There also exists corrugated cardboard referred to as triple wall, consisting of four flat sheets and three fluted sheets, one of each of which is sandwiched between each adjacent pair of flat sheets. This product is readily available from Tri-Wall Containers, Inc. of Butler, Ind. One use of such triple wall board is in single thickness panels (but hereinafter often referred to as sheets) for various pieces of children's furniture, e.g., stools, storage units, chairs, loungers, bookcases, desks and numerous other items. Triple wall corrugated board is immensely strong for its weight, and is about one-third the weight of plywood. Test weight for a triple wall corrugated sheet is rated at 1100 pounds.
Although triple wall corrugated board is useful to support a small child up to about five or six years of age when made into a chair, for example, the typical slotted, intersecting plane construction of the panels making up the chair makes a useful life of such a product rather limited. Depending on how the child sits, squirms or bounces in the chair and how often it is used, the expected life of even a triple wall corrugated cardboard chair is typically measurable in weeks.
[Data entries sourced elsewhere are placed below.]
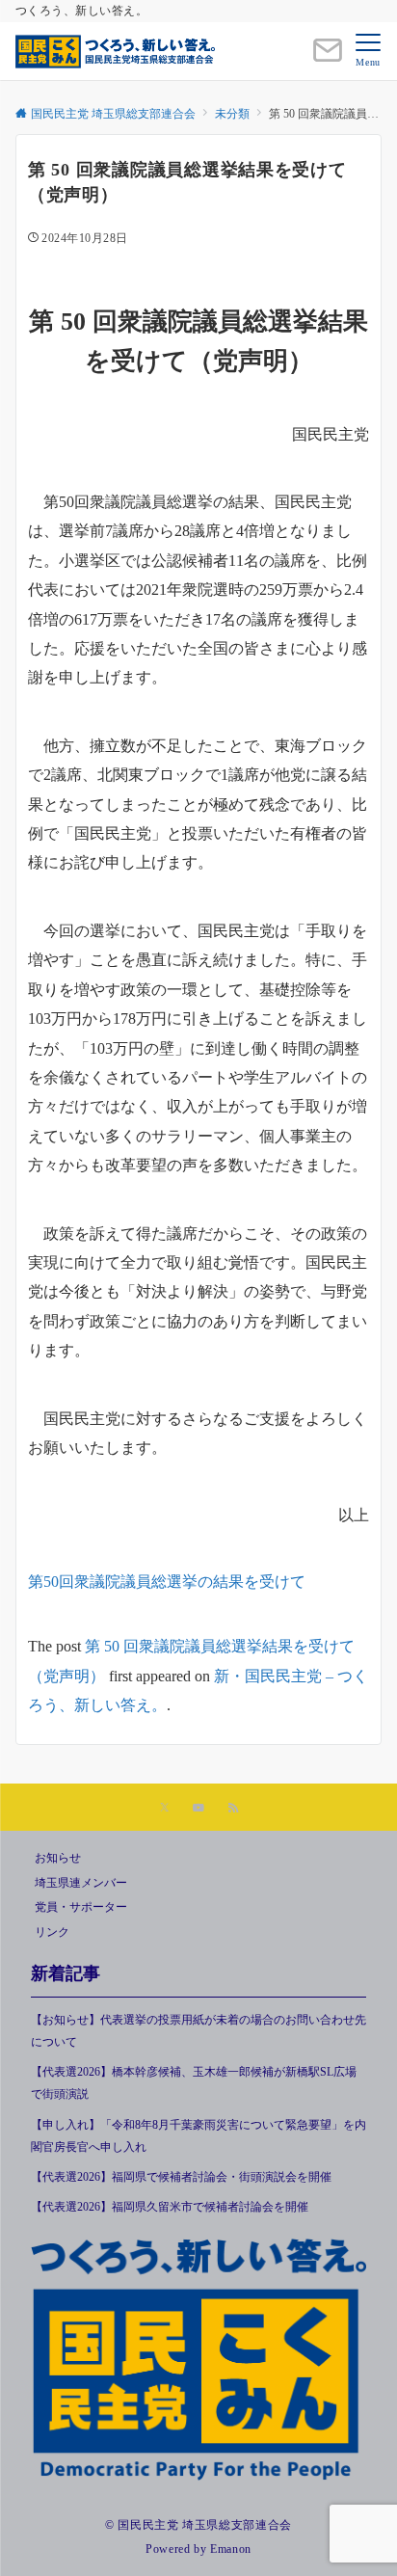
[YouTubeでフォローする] (198, 1809)
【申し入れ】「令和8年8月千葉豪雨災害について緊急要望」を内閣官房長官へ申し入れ (198, 2136)
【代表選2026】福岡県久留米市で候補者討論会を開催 (169, 2207)
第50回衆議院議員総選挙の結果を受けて (166, 1581)
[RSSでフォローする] (233, 1809)
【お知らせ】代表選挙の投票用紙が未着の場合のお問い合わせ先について (198, 2031)
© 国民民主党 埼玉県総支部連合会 (198, 2525)
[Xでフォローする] (164, 1809)
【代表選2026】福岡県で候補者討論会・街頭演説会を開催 (181, 2177)
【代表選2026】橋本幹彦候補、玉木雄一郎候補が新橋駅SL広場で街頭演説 (194, 2083)
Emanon (230, 2549)
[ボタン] (327, 58)
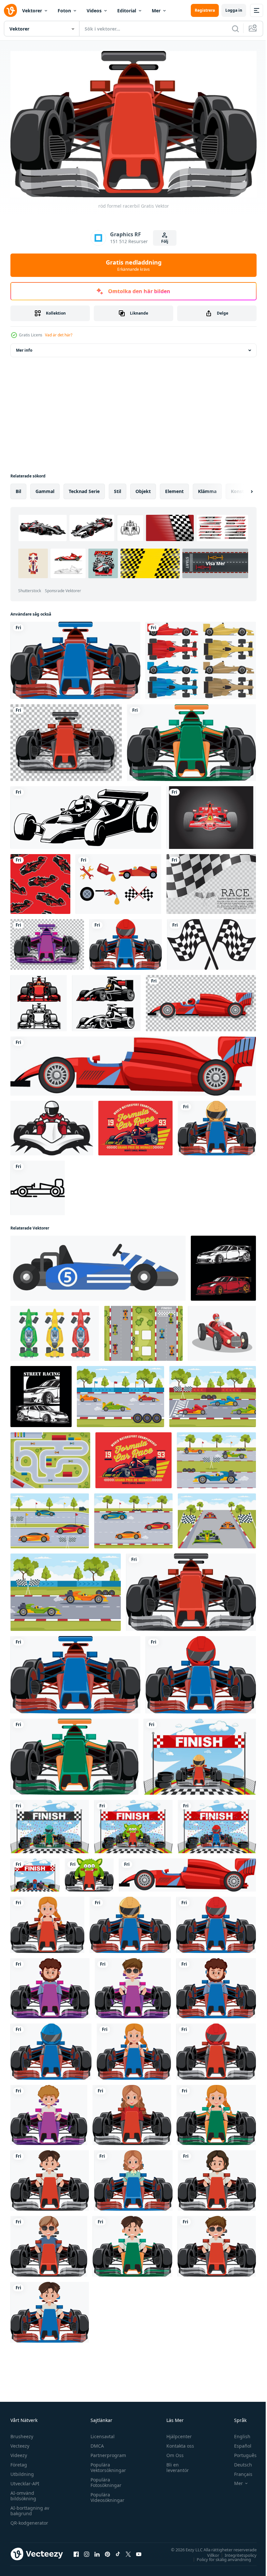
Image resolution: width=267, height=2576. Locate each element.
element (174, 489)
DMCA (95, 2443)
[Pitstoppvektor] (118, 881)
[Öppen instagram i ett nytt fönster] (86, 2551)
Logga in (233, 10)
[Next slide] (241, 489)
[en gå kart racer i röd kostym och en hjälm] (51, 1125)
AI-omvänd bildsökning (23, 2493)
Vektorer (32, 10)
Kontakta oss (177, 2443)
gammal (44, 489)
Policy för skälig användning (219, 2556)
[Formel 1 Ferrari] (211, 815)
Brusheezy (21, 2433)
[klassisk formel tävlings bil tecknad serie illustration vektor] (222, 1330)
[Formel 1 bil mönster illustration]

This is mainly due to the side thrust of the child's body against the sides of the chair, and the inability of the interrupted, relatively short joints of corrugated board to sustain such side thrust. Ordinarily, the juncture of the side panels with the seat and back panels of such a chair is the weakest point of a side panel, and this weakest point is also subjected to the greatest stress. The sides can also be subject to damage if the flutes of the sheets are vertical, since corrugated board has the greatest tendency to bend in the direction of the flutes of the board rather than across the flutes. Side thrust along the front vertical edge of the side of the chair can present a problem, since a common construction is to have the side panel slotted horizontally adjacent the front edge to receive the seat panel, leaving nothing but the strength of the panel itself to resist the lateral force from a child's thigh, for example. In most child's seat designs, the chair's weakest points are at the side panels, oftentimes at the very areas of greatest and most frequent pressures and forces from an active child.